As you may recall, under President Obama’s National Labor Relations Board, seemingly innocuous work rules set forth in employee handbooks were routinely struck down as violating Section 7 of the National Labor Relations Act. The pendulum has swung the other way under President Trump’s NLRB, as is shown by the Board’s recent decision in LA Specialty Produce Company, No. 32-CA-207919 (10/10/19).
The case concerned two rules that appeared in the employer’s employee manual. The first rule, a Confidentiality and Non-Disclosure rule, stated, “Every employee is responsible for protecting any and all information that is used, acquired or added to regarding matters that are confidential and propriety of [the employer] including but not limited to client/vendor lists[.]” The Board recognized that employees have a right to appeal to customers for support during labor disputes. It found this rule lawful, however, because the rule does not appear to prevent employees from communicating with clients or vendors or from giving vendor and client names to a labor organization. Rather, it simply prohibits employees from sharing “client/vendor lists,” which the Board recognized is within a business’s right to do. The Board concluded that “rules that prohibit the disclosure of confidential and proprietary customer and vendor lists” are categorically lawful because they target information that businesses have developed over time rather than information that is central to the exercise of Section 7 rights.
The second rule evaluated was a Media Contact rule, which stated, “Employees approached for interview and/or comments by the news media, cannot provide them with any information.
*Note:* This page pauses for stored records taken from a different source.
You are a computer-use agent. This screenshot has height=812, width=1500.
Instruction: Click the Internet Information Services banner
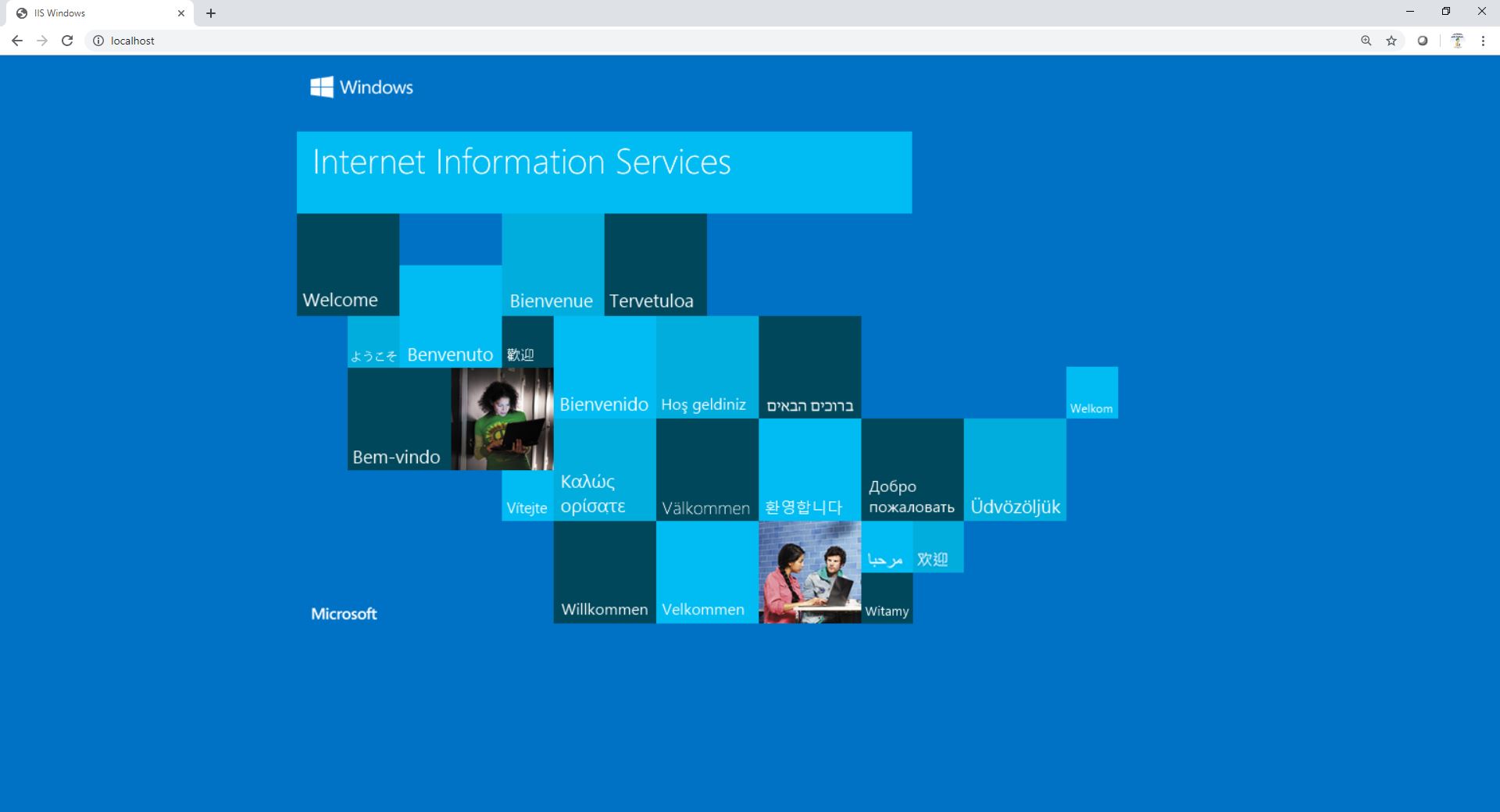pos(604,172)
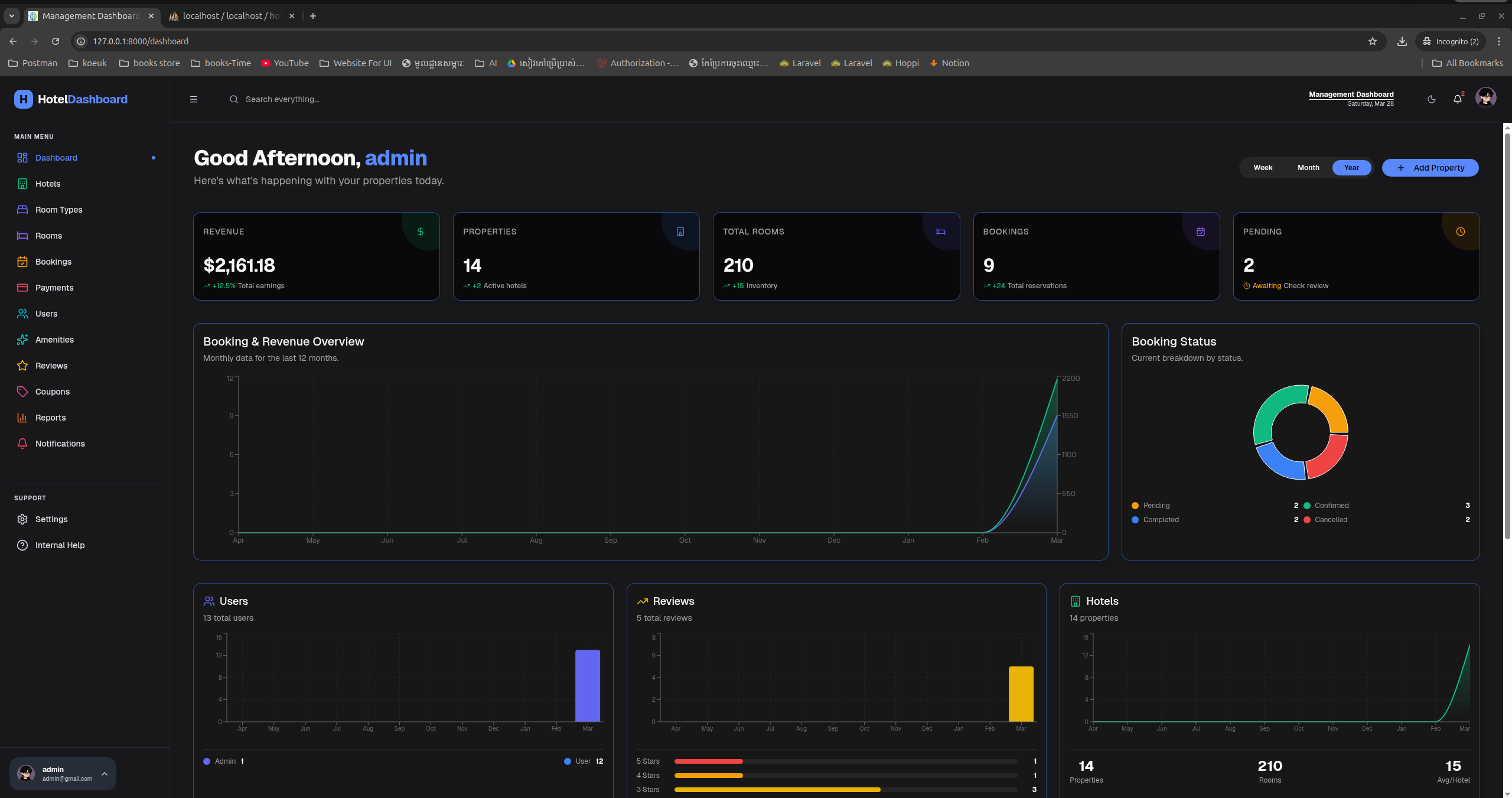Open the browser three-dot menu
Viewport: 1512px width, 798px height.
[1498, 41]
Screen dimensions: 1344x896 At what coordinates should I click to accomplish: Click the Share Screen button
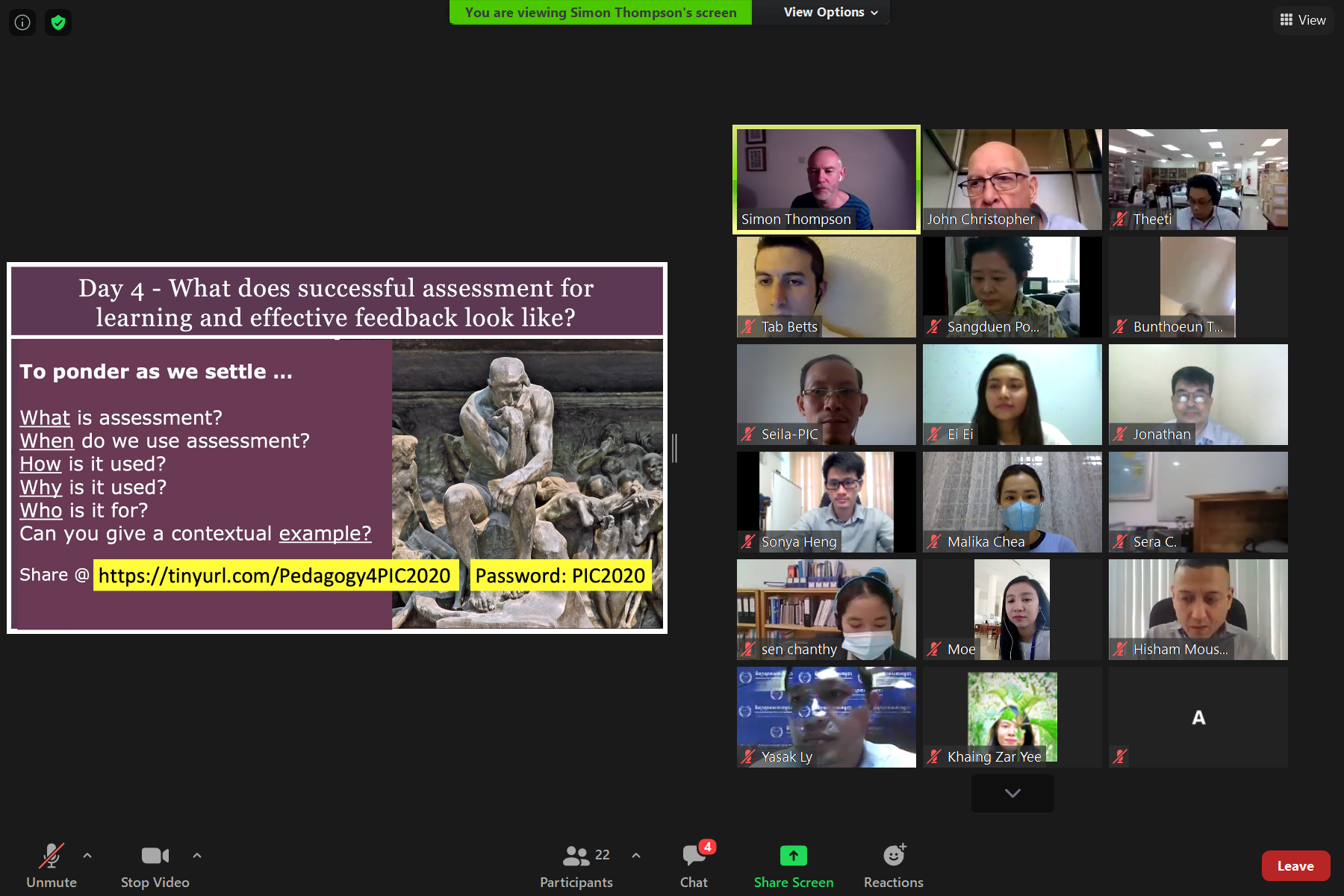point(794,866)
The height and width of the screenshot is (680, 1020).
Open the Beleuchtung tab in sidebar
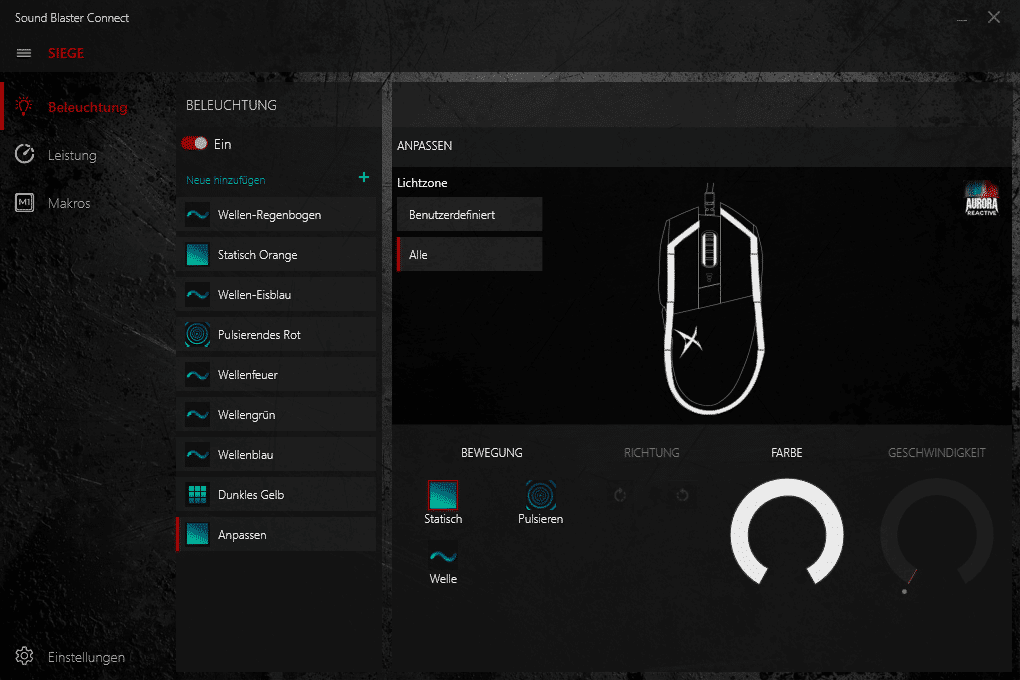pos(87,107)
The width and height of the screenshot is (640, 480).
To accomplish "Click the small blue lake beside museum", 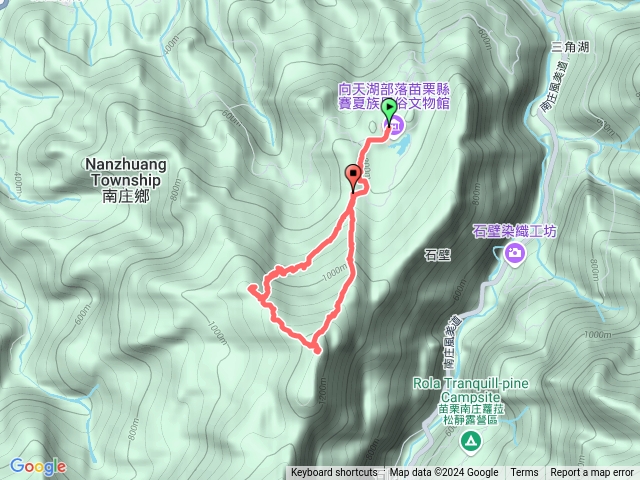I will pos(402,145).
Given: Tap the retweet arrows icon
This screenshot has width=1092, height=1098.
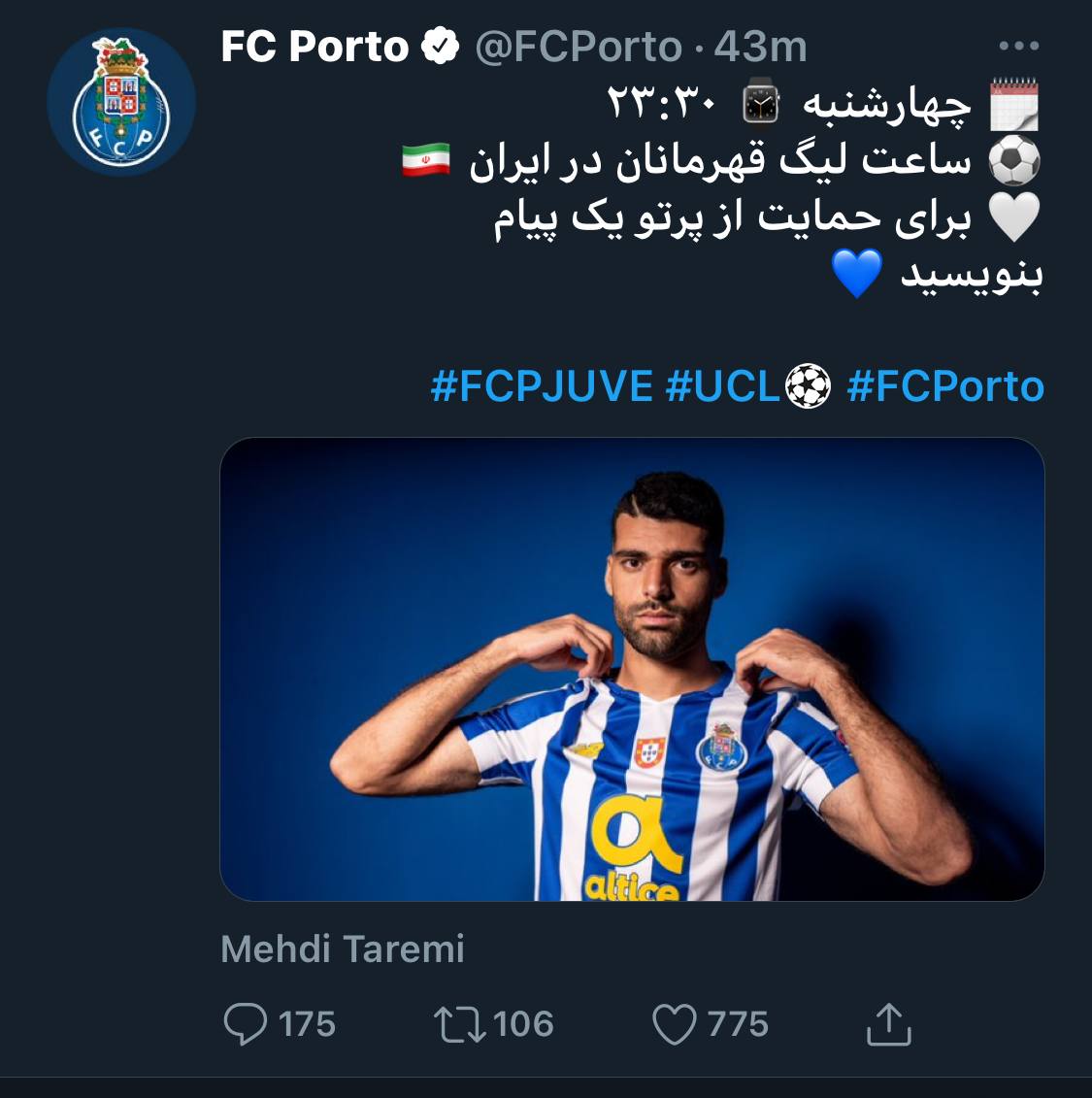Looking at the screenshot, I should tap(460, 1024).
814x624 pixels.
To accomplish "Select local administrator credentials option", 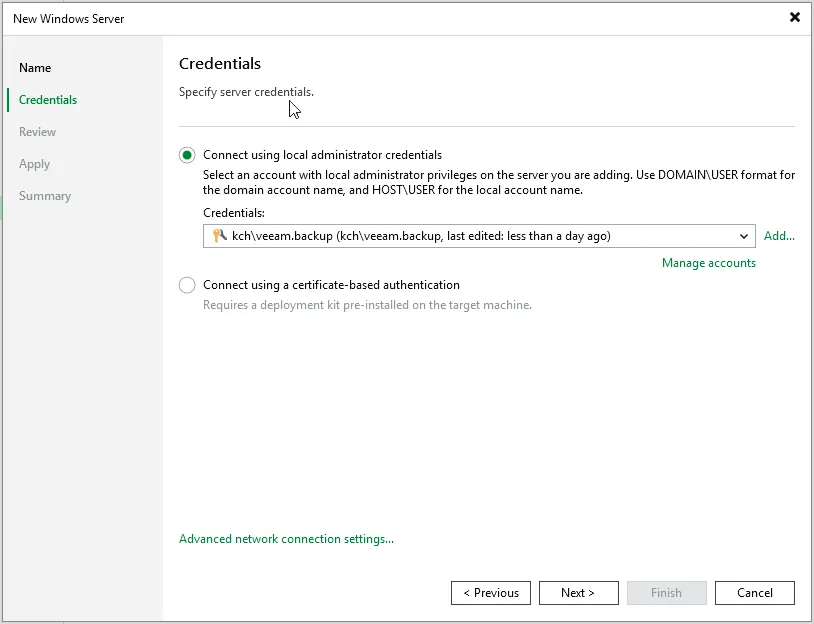I will click(x=187, y=155).
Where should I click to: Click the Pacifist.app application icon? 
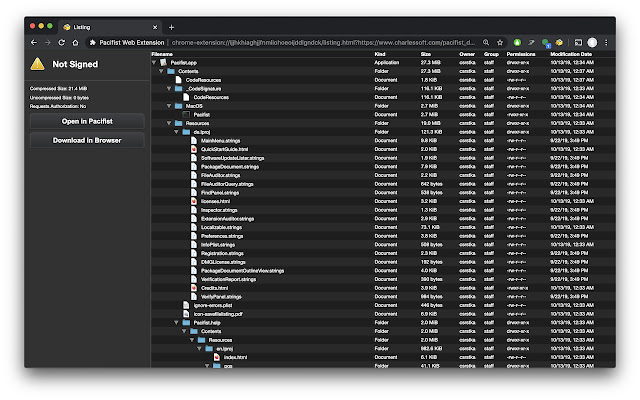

Our President, Michael Glick, is the only person authorized and designated to comment on Company policies or any event that may affect our organization.” Employees have a right to engage in protected concerted activity by seeking to improve their work conditions through channels other than the employer-employee relationship, including by speaking to the media. However, the Board found this particular work rule lawful because it is limited to prohibiting employees from speaking on the employer’s behalf and only when approached by the media. In other words, it did not prohibit employees from ever speaking to the media. As with the Confidentiality and Non-Disclosure rule, the Board found that the Media Contact rule (i.e., a rule prohibiting employees from speaking to the media on behalf of their employer) was affirmatively lawful, and that employees do not have a right under the NLRA to act as a company spokesperson.
An understanding of what work rules violate and do not violate the NLRA is crucial to maintaining a proper employee handbook. Employers would be well-served to ensure that their handbooks are reviewed regularly by someone who is familiar with the ever-changing landscape of the NLRA.